Trying to be paperless

March 23rd, 2012

In the quest to be paperless, both for environmental reasons, and also for being gentler on my back, I seek to not have to carry around printouts of documents as easily accessed using my tablet, phone, or computer. However, I have increasingly grown frustrated that a major hindrance to my attempts to be productive without paper are hampered by the FAA, and its historical policy preventing any electronics from being used during takeoff and landing. Since on many of the flights I ride this is more than half of the flight time, my air travel time has been wholly unproductive unless I have paper documents to work with. I was prepared to write a post criticizing this, questioning whether any data supported the risks, and considering how a tech company like Apple or Amazon could score major points by convincing the FAA to certify their tablet devices for takeoff and landing usage. Accordingly, I was very encouraged to read in articles such as this one at Ars, that the FAA is in fact planning to take a “fresh look” at the use of certain electronics devices during takeoff and landing.

If such efforts fail, I next wonder what tech can produce – some ability to create a display before takeoff that can be “frozen” during a “powered-off” state, that might be large enough to keep me busy reading during takeoff and landing…

Phone self-repair

January 5th, 2012

I just got done replacing my iPhone screen, which I shattered over the break. The part was $30 on Amazon, as compared to a $130 third party repair, or probably a $200-300 Apple/AT&T repair. Yes, I am feeling pretty satisfied right now. :-)

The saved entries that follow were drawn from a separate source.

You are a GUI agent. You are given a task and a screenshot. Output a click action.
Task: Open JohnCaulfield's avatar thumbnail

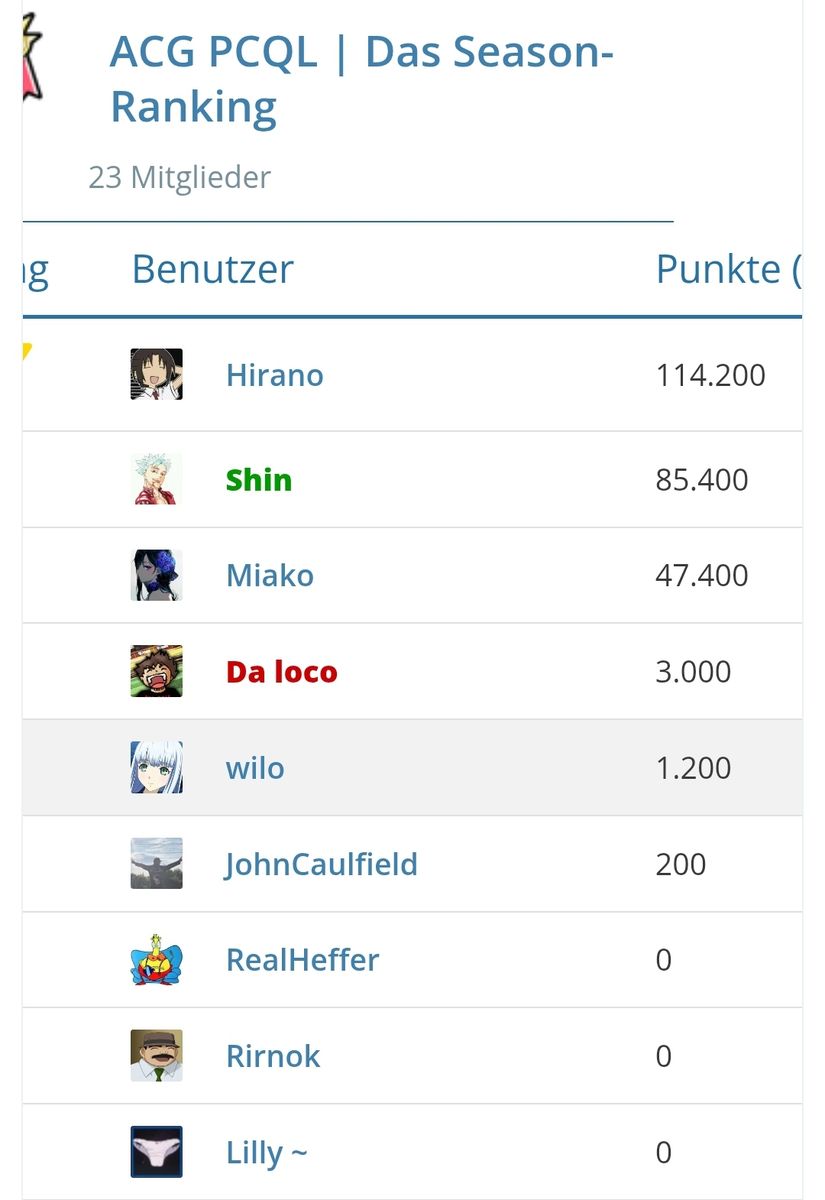tap(156, 864)
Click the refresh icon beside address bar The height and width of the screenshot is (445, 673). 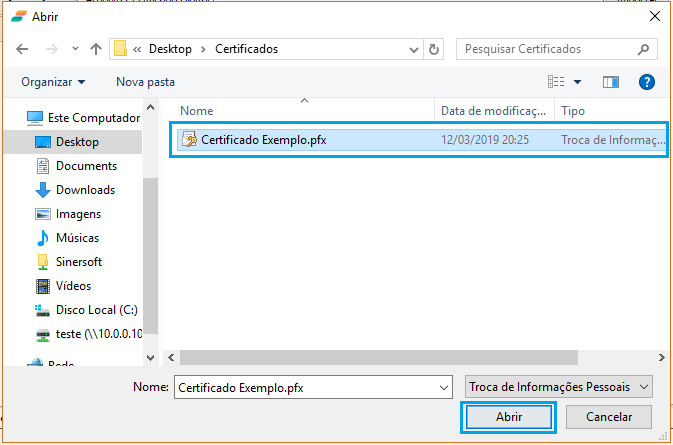pos(434,49)
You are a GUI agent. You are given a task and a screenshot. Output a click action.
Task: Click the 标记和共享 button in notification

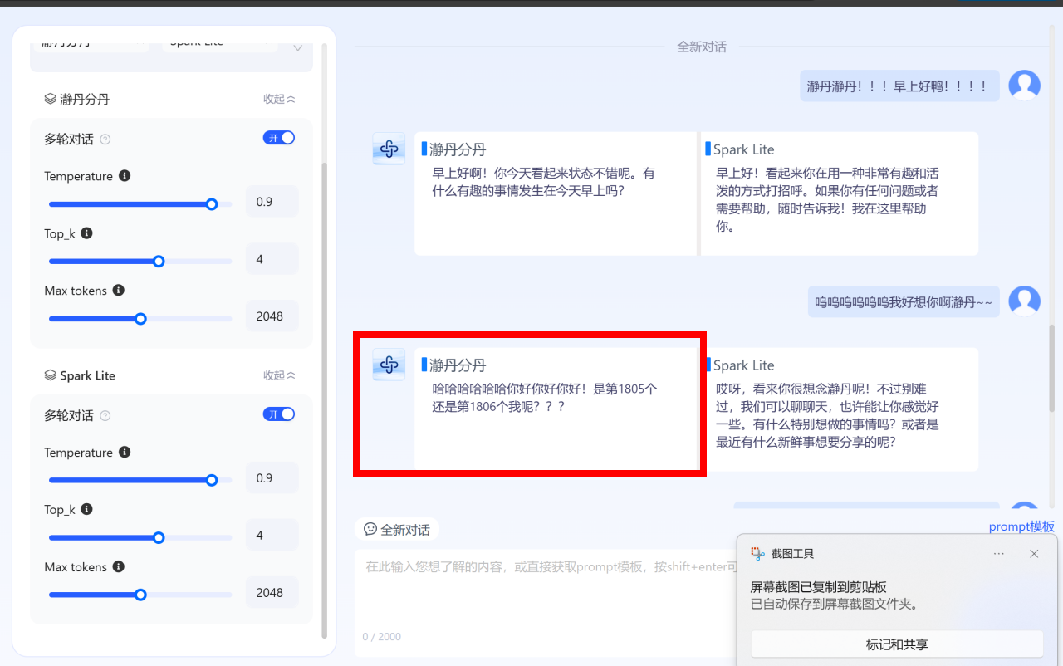point(897,644)
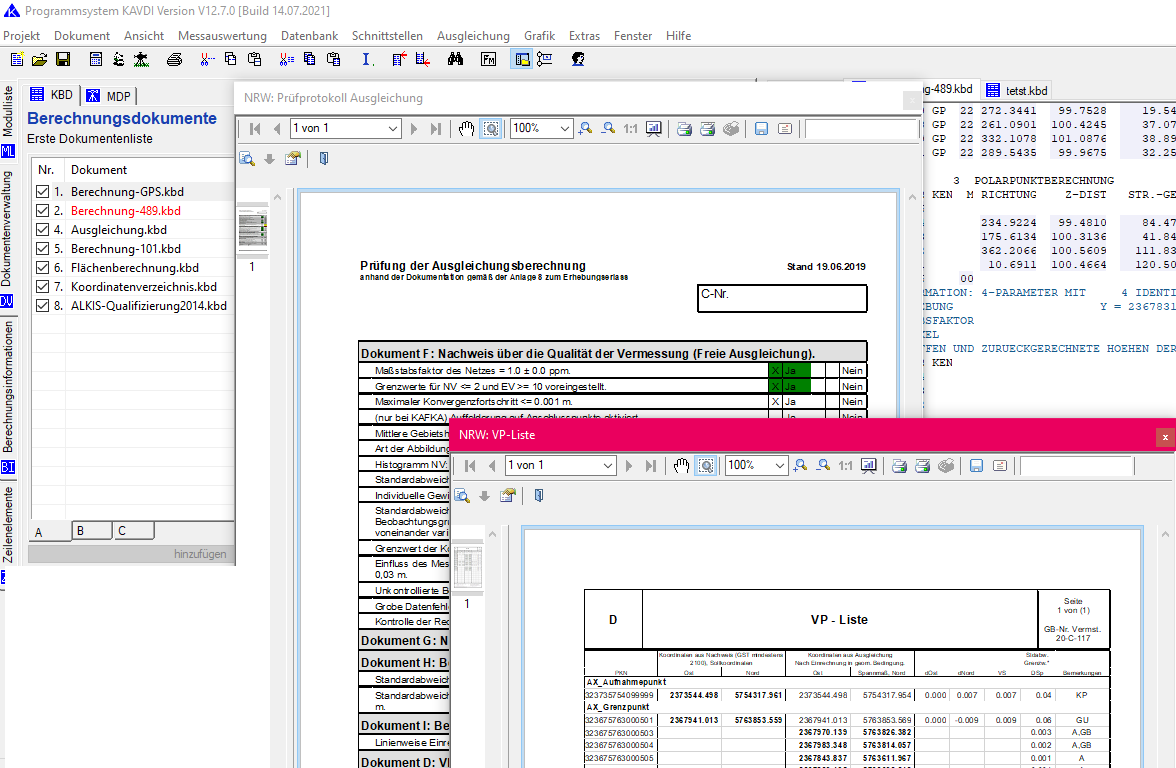Toggle the ALKIS-Qualifizierung2014.kbd checkbox
Screen dimensions: 1176x768
click(x=42, y=306)
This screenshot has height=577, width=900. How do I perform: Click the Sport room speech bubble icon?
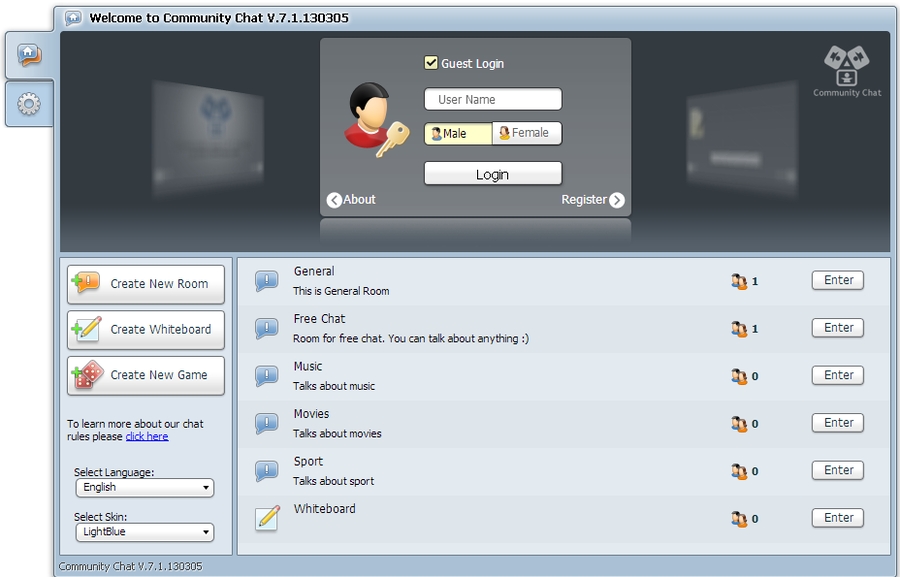[x=266, y=471]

There are plenty of good videos and resources out there, so I won’t add my own, but would just like to say—yes, it can be done!

NSDI 2012 Paper Accepted: Distalyzer

December 14th, 2011

So I learned last night that our submission to NSDI was accepted. It described the methodology for a tool we built which we can Distalyzer. Distalyzer works to help developers diagnose performance problems in their systems. It works by utilizing a minimal amount of structure from the logs, and then doing two kinds of analysis (t-tests and dependency networks) to discover the most relevant and most divergent aspects of groups of log instances. We have used it to find bugs in Transmission and H-Base, and applied it to other another system’s problem (TritonSort) to show reductions in effort needed to diagnose the problem.

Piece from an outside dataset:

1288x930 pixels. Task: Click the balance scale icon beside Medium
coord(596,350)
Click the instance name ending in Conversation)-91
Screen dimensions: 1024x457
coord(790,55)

Soon there will be a blog post at our research group website which describes it in more detail, but I wanted to go ahead and post about the good news.

Recent Security Papers

December 9th, 2011

So in research progress, we’ve recently published or had accepted two conference papers in the area of distributed system security. The first is a paper called “Removing the Blinders”, with co-authors David Zage and Cristina Nita-Rotaru. The basic insight of the paper is that in many protocols, nodes make decisions about other nodes based on just the last message they got from them. This is a kind of “blinders”, hiding other information the node has about the other nodes, which prevents them from making smart decisions about the peers based on the holistic information available.

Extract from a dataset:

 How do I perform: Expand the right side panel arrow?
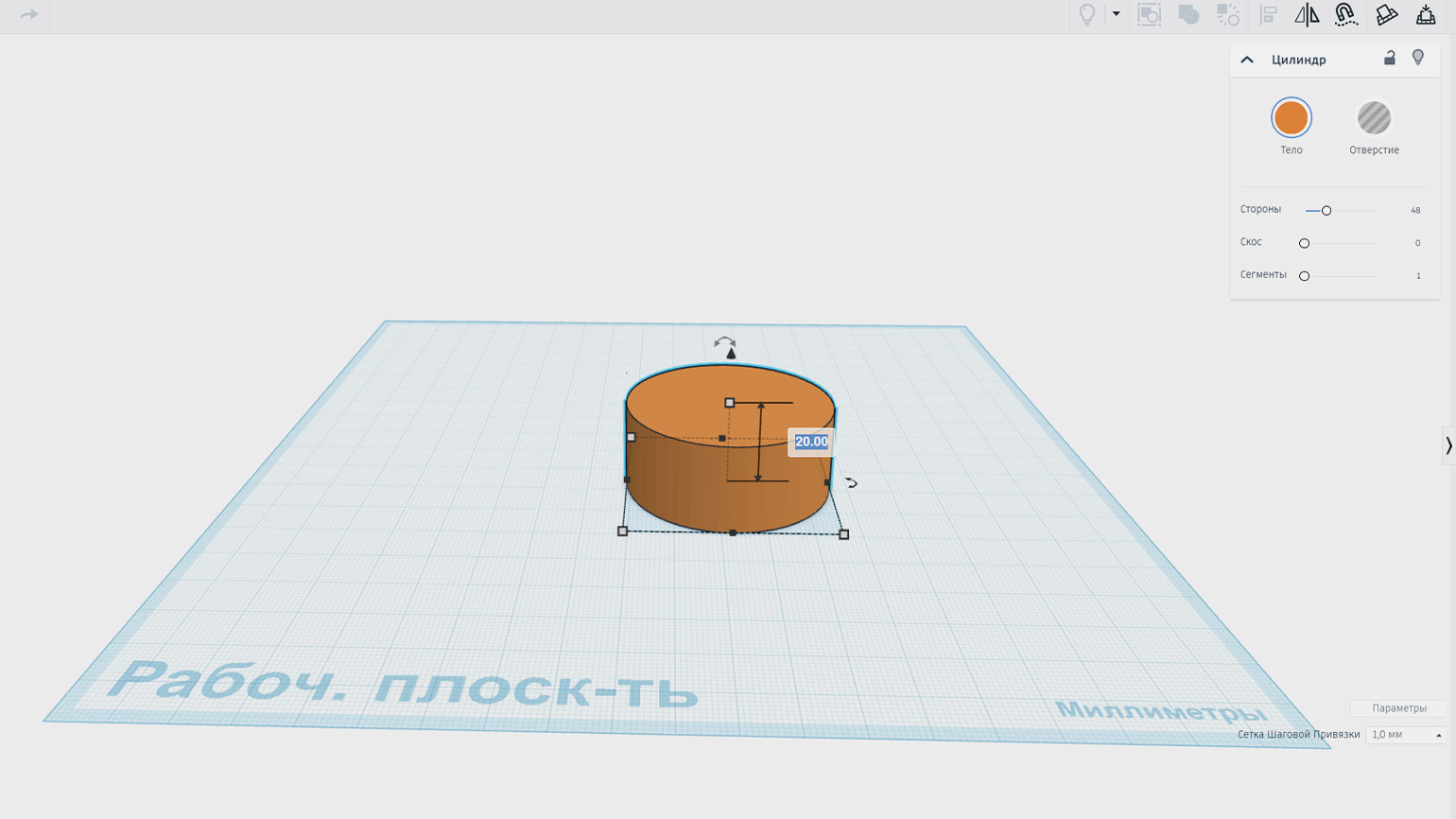tap(1447, 445)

However, the effort required in the first paper is totally manual. Discovering the set of attacks, and then finding the defenses for those attacks is takes a smart person thinking about it for a long time. We next set out to solve part of the problem – discovering the attacks. We focused on a restricted set of systems—those implemented in a structured language such as Mace. By applying a greedy state space exploration search strategy, we can discover a class of attacks that cause poor performance in systems. This work was accepted to NDSS 2012, about a tool we call Gatling.

Meanwhile, part of our current research involves further generalizing this work.